The evolution that has taken place in the music industry over the last 15 years is quite staggering. The entrance of the internet onto the world stage has revolutionized the way music is bought, marketed and shared. It is not only the depth of the changes that are occurring, but also the increasing rate at which these changes are taking place. New technologies and processes are becoming outdated almost as soon as they are adopted. Love it or hate it, the World Wide Web is here to stay, and it has irrevocably changed the business of music.
The internet has changed how music is purchased. Long gone are the stand alone record stores that teenagers would flock to Just to see what new music was released and check out the amazing cover art. Stores have had to entirely rethink their sales strategies and embrace a vision that is larger than Just the sale of music. The mp3 has made it possible to purchase music from the comfort of your own armchair or bed. The possibility of CDs becoming completely obsolete in the not too distant future is not that farfetched at all.

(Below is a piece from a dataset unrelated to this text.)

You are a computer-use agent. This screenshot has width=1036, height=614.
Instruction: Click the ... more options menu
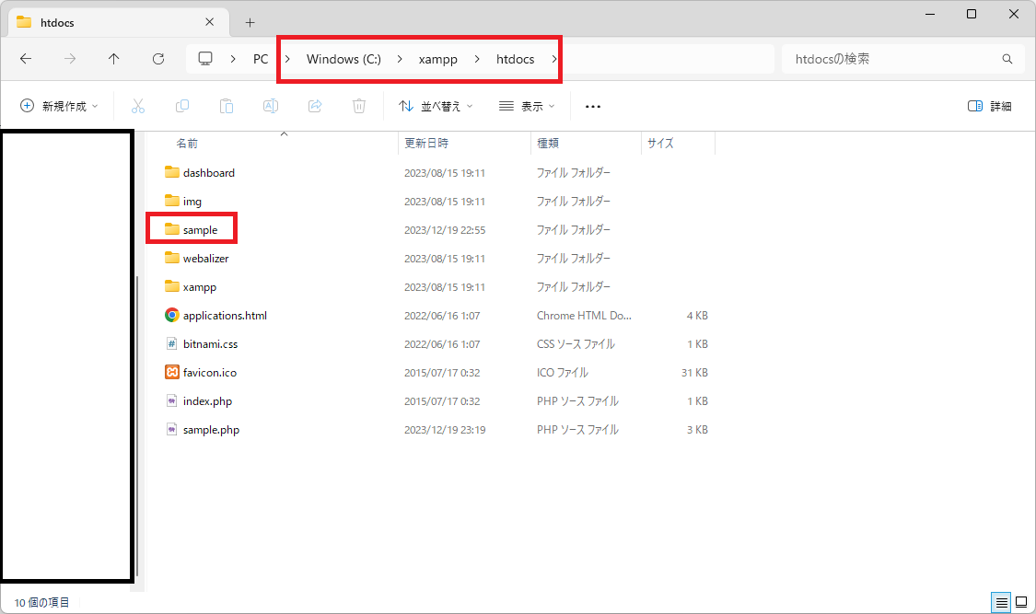pyautogui.click(x=592, y=105)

Gone are the days of buying an album containing 3 or 4 songs that you like, with the rest that you have to tolerate or entirely ignore. Now, you buy only the songs that you know you want. This has resulted in decreased revenue for record companies and artists because the guarantee of the sale of a complete album no longer applies. A greater emphasis is therefore now placed on the release and marketing of “singles” in an attempt to boost profits. Times have also changed in how we share music.
In the 80’s we made copies of cassette tapes or had to sit by the radio waiting for a favorite song to come on and hit record on out cassette player. Now one of the biggest challenges facing the music industry is the issue of music piracy. The available technology makes music theft ncredibly easy, and incredibly cheap. The impact on music business revenues in recent years in incalculable. Pirates around the world are now stealing music as easily as customers are buying theirs, from the comfort of their own homes.

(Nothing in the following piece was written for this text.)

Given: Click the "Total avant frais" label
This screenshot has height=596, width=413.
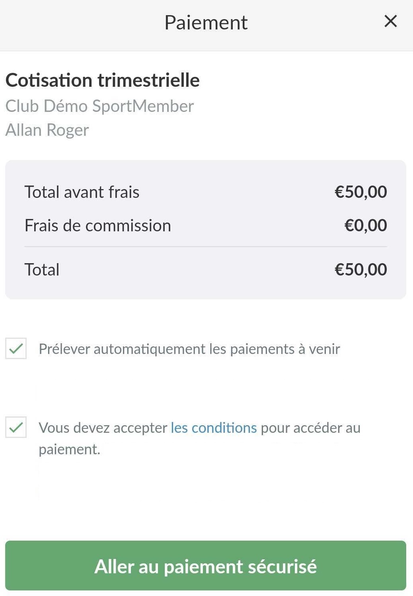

CD-R, Peer to Peer and torrent technologies have made music piracy an issue that gives artists and record labels alike a great deal of concern. The internet has become a very positive place for the artist themselves. Along with the internet, came the artist’s ability to market and promote themselves with unprecedented efficiency. Loading an mp3 file onto a social networking site like Facebook is significantly easier than the time, money and effort required organizing a gig to achieve that same goal.
Not only that; instead of playing their song to 50 people in an obscure club somewhere, that song is now immediately available to millions of potential fans around the world at the click of a mouse. It is therefore not unheard of anymore to find bands that are bringing in significant income and gaining substantial popularity, without a record deal having ever been signed. There is also a greater degree of interaction between the artists and their fans, which further cements the connections between them which influence sales.

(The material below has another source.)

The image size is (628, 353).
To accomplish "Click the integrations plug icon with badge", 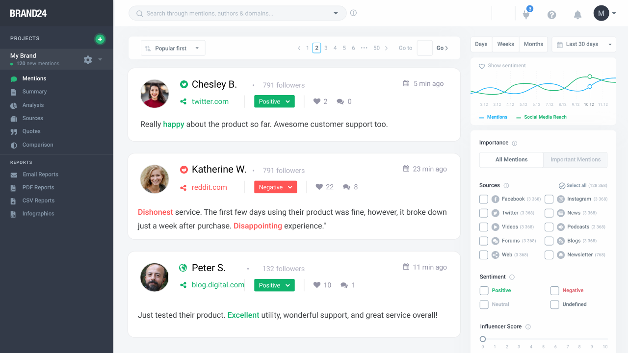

As you can see the music industry has had many elaborate changes over the last 25 years or so. The Internet has completely changed the way people look at music, how artist make music and how the record industry profits. Society will continue to consume their music via I-tunes, Amazon, Internet radio, piracy and any new method that is given to us. As the years go by these and other issues will continue to alter the face of the music industry, it seems that one rule is becoming more and more clear. For the artist, record company or retail business, that requirement must be, adapt or die.